The only way to get the euro low 19inch wheel look is coilovers. I promise you shocks and springs wont give you the low height you are after specially at the rear. And poly top mounts add to the ride harshness. 19's can be harsh without damper rate adjustment. And i would consider 235/35/19's to help ride comfort. :wink:

Damien.


----------



## blizeH (Feb 10, 2012)

Yeah, you cant expect too much comfort when you lower it down on 19" alloys at the best of times and I am certainly not expecting anything at all from these coilovers.
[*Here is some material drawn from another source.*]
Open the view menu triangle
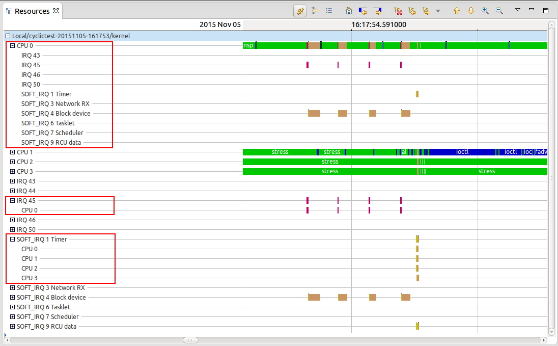The width and height of the screenshot is (558, 346). pyautogui.click(x=518, y=10)

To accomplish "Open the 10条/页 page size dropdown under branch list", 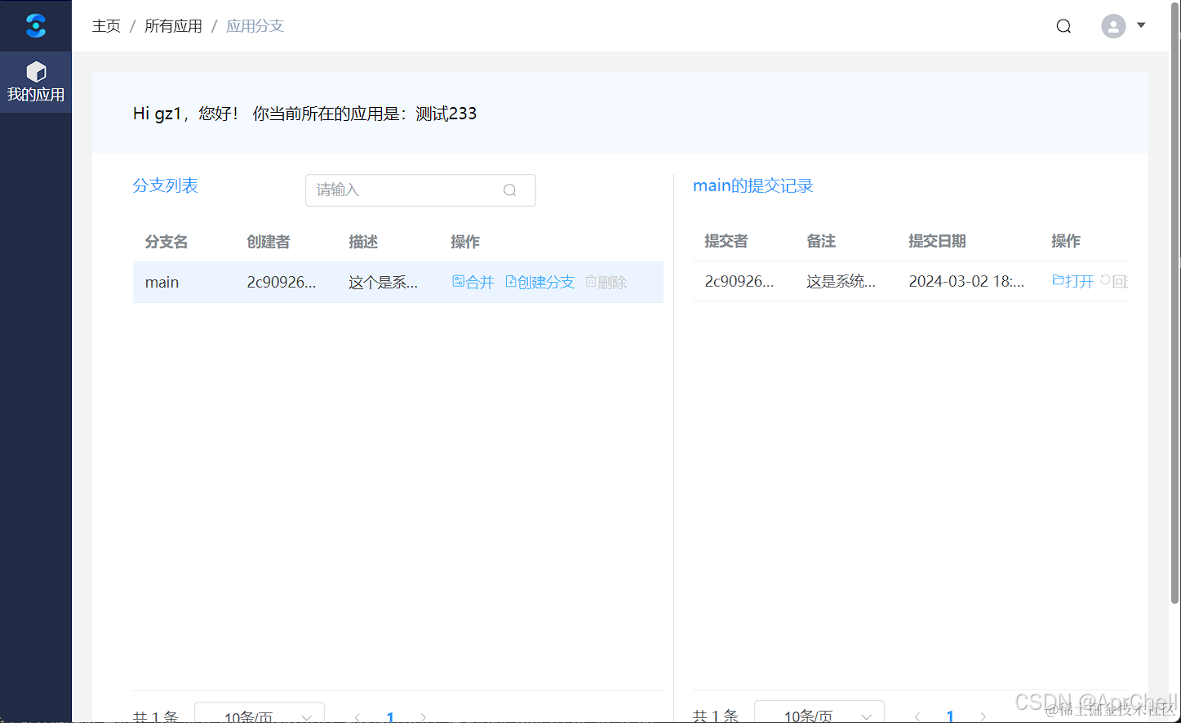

Saying that, I ran FK Highsports on my last car and it wasn't too bad especially considering it had polybushes all around.

Thankfully the car is only a weekend toy, so I'm not too worried about practicality and comfort. I also only ever cruise around so high speed cornering certainly isn't a concern!!


----------



## dunsmod (Sep 6, 2005)

Old post resurrected.......

viewtopic.php?t=181460


----------



## T3RBO (Dec 9, 2003)

Jaylad said:


> Paulj100 said:
> 
> 
> > Hi. so what would people suggest as a good budget coilover set without a back braking ride and able to drop the car low enough to have the top of the tyre level with the bottom of the arch lip?
> ...


I've had the FK Silverline Coilovers fitted to mine for over 2 years now, and they are still problem free


----------



## Adam86 (Nov 20, 2013)

I've just ordered a set of these ak streets myself. Iv read loads of bad things about them but most people that have actually got them fitted seen to be happy with them. From experience of a friends car I know the ride quality isn't as great as the higher end coilovers but yet it seems no worse then my car with its current set up with h&r springs. 
They've gotta be worth a shot at 200 notes just to get the look I'm after as springs just won't go low enough....only time will tell I suppose.


----------



## jamman (May 6, 2002)

You can take a horse to water. :roll:


----------



## ian222 (May 4, 2007)

jamman said:


> You can take a horse to water. :roll:


I think most of the time mate its money, spending a grand on coilovers is out of reach for most.


----------



## Paulj100 (Mar 24, 2009)

ian222 said:


> jamman said:
> 
> 
> > You can take a horse to water. :roll:
> ...


Agree. For me I have apex springs fitted which have done a great job BUT I still want it to sit another 15mm lower all round to get the stance I ideally want. It's justifying spending hundreds if pounds just to drop a further 15mm :?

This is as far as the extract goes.